= What the task asks =
Repeat exactly, and only, the lines of the entries below from the one with "The height and" through the one with "Click the fullscreen console expand icon", both ends included.

Top of Records for the task

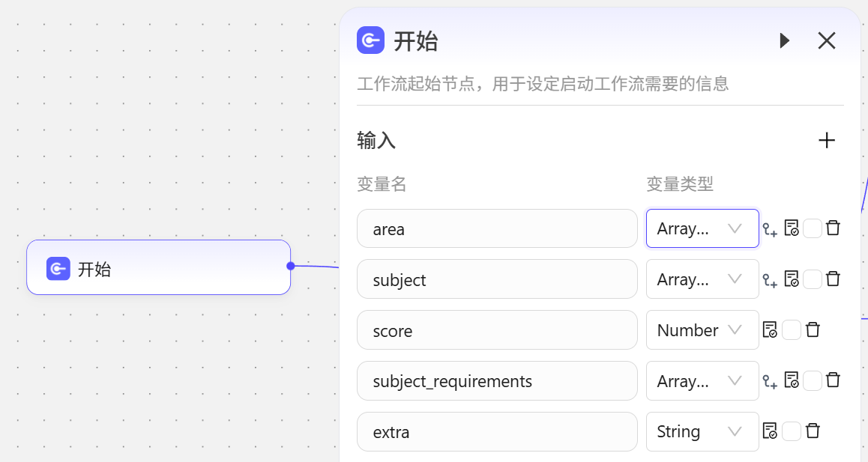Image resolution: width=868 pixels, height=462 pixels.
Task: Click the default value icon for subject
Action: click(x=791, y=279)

Bottom of Records for the task
Top of Records for the task

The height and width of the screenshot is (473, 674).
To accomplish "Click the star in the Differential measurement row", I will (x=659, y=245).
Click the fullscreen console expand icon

Bottom of Records for the task

= Task response =
The height and width of the screenshot is (473, 674).
To accomplish "Click the star in the Differential measurement row", I will (x=659, y=245).
Click the fullscreen console expand icon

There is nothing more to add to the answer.